Bridging the Interoperability Gap in Healthcare AI: Adaptive Federated Learning for Secure, Cross-Platform Data Harmonization
Keywords:
Federated learning, healthcare interoperability, data harmonization, differential privacy, EHR, wearable devices, GDPR, HIPAAAbstract
Background: The adoption of AI in healthcare is hindered by data silos and privacy constraints, with heterogeneous sources like EHRs, wearables, and IoT devices operating in isolated ecosystems. Traditional centralized AI models fail to address interoperability while complying with regulations like HIPAA and GDPR. Federated learning (FL) has emerged as a promising decentralized alternative, but its adaptation for cross-platform healthcare data harmonization remains underexplored.

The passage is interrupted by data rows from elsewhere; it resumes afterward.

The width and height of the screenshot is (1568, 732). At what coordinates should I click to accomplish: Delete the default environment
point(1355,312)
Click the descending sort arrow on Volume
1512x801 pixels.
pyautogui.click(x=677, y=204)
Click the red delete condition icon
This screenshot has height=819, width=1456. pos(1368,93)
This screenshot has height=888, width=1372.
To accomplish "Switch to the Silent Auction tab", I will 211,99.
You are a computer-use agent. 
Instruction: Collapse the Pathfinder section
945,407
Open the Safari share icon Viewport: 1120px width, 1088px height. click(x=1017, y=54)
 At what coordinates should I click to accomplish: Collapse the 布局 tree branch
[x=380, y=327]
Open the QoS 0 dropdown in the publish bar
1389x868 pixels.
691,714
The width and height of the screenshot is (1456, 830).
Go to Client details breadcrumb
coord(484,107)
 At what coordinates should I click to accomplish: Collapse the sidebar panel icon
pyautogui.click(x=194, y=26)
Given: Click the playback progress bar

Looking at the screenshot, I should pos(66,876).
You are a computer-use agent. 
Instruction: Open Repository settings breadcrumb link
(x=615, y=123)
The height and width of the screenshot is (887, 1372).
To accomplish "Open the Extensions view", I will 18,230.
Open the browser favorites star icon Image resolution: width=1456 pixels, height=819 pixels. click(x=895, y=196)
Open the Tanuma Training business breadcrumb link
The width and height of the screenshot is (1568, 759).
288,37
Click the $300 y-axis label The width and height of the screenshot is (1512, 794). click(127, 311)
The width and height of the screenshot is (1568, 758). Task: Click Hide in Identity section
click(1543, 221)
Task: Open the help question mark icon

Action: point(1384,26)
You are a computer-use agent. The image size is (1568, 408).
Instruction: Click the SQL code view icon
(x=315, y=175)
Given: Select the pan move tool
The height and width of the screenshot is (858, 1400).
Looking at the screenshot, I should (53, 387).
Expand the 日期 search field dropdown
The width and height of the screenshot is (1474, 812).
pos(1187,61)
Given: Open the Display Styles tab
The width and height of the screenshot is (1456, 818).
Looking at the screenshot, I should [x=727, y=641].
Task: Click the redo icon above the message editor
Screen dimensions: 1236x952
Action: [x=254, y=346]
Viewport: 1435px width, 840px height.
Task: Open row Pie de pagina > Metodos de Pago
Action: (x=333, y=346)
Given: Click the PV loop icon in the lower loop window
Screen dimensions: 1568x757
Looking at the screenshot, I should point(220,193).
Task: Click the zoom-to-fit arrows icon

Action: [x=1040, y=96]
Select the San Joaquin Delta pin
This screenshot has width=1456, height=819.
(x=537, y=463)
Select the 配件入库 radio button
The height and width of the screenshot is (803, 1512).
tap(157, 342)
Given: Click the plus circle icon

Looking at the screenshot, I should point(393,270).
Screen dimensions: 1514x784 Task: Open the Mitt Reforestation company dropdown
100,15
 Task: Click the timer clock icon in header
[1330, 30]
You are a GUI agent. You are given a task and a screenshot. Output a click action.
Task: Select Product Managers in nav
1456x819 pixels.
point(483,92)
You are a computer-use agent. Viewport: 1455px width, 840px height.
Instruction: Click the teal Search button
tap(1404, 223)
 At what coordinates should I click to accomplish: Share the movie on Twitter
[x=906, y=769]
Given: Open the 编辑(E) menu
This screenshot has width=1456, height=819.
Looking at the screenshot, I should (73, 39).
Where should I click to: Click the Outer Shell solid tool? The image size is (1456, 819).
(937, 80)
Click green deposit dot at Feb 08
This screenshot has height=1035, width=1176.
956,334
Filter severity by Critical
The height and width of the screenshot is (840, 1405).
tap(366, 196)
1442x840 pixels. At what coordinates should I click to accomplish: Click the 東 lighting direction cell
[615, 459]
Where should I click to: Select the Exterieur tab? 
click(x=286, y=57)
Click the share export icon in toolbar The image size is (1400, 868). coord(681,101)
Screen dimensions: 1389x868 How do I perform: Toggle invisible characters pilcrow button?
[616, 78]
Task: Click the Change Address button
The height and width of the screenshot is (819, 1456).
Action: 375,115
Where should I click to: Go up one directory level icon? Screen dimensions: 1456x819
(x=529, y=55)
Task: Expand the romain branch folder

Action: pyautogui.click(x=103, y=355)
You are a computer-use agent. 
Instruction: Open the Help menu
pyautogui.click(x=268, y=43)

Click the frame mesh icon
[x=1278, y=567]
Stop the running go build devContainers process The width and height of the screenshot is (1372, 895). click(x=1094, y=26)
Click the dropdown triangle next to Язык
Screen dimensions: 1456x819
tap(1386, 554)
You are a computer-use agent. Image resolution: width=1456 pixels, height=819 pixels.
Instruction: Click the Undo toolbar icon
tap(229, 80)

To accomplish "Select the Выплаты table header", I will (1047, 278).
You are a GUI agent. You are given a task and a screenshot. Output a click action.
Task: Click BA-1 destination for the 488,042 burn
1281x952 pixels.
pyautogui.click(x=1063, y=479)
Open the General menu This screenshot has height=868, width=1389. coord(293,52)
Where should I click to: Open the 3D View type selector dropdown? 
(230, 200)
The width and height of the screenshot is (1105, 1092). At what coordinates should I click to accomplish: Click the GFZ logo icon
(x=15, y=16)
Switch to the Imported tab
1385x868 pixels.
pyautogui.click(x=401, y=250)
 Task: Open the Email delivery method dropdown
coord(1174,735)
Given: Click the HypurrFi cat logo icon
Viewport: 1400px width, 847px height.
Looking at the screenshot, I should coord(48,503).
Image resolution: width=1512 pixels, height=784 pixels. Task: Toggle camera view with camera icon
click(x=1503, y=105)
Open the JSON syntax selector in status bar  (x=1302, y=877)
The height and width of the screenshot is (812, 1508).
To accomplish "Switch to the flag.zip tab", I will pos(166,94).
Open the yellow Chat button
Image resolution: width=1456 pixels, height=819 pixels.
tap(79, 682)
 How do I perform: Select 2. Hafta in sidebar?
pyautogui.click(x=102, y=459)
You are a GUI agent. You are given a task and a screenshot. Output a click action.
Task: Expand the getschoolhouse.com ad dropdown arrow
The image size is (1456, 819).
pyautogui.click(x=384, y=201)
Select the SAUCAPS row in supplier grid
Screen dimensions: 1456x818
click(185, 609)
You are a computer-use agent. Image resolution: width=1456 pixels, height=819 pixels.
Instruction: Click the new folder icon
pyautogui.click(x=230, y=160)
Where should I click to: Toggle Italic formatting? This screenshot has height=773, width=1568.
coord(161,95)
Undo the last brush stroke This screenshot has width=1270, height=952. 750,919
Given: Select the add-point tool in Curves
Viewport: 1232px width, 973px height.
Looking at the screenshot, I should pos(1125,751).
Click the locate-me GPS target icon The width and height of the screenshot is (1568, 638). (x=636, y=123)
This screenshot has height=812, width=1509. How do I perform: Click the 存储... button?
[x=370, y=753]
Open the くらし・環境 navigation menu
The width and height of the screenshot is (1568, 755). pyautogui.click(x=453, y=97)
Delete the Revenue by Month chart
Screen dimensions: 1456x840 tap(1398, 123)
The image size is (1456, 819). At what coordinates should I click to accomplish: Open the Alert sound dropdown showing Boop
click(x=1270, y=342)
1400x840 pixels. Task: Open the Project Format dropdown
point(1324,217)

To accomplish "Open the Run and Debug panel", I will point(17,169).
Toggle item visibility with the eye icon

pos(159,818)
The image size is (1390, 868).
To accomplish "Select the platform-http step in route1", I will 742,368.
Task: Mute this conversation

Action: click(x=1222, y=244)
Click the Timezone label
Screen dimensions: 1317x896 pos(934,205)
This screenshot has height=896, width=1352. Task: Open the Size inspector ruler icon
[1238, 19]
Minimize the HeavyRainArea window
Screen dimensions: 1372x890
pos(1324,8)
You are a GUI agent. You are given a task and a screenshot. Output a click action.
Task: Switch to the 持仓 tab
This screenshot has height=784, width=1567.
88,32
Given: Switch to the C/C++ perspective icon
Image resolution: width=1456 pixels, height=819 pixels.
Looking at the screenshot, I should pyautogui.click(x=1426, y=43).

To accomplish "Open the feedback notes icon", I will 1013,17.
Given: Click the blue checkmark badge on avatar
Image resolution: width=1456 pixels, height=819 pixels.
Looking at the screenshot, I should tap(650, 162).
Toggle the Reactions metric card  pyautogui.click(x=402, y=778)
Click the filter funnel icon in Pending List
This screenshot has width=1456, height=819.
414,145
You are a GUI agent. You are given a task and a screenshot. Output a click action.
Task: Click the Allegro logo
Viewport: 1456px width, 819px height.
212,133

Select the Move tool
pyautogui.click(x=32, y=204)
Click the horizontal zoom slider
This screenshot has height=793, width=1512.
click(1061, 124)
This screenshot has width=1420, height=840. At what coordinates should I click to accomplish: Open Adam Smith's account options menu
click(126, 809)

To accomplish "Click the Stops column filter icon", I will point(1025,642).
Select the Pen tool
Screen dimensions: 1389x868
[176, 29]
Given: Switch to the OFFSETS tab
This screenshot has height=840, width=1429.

Objective: This study proposes an adaptive FL framework to bridge interoperability gaps in healthcare AI, enabling secure collaboration across disparate data sources without centralized data pooling. We aim to (1) design a privacy-preserving FL architecture for heterogeneous medical data, (2) validate its interoperability using real-world EHR and wearable datasets, and (3) quantify compliance with regulatory requirements.
Methods: Our framework integrates Federated Multi-Task Learning (FMTL) to handle data heterogeneity, inspired by [1]’s work on cross-institutional EHR analysis, and differential privacy (DP)-enhanced aggregation, extending [2]’s approach for IoT-health data. We evaluate the system using two public datasets: (i) MIMIC-III (EHRs) and (ii) PPG-DaLiA (wearable photoplethysmography), simulating a multi-device environment. Interoperability is tested via schema mapping tools (e.g., FHIR standards), while privacy guarantees are audited using GDPR-specific metrics (e.g., data minimization, user consent logs).
Results: The framework achieved 88.7% harmonization accuracy (vs. 72.3% in centralized baselines) across EHR-wearable data fields, reducing semantic heterogeneity by 41% through adaptive FMTL. DP noise injection (< ε=1.5) maintained model utility (AUC drop < 3.2%) while ensuring compliance with HIPAA’s de-identification criteria. Comparative analysis showed 23% faster convergence than conventional FL, attributed to dynamic client selection for heterogeneous devices [1]. Regulatory audits confirmed adherence to GDPR’s Article 35 (DPIA) and HIPAA’s Safe Harbor rule.
Conclusion: Adaptive FL can effectively harmonize fragmented healthcare data while preserving privacy. This work advances scalable, regulation-compliant AI deployment by addressing interoperability at the algorithmic and infrastructural levels. Future directions include blockchain-based audit trails for consent management, as noted in [2].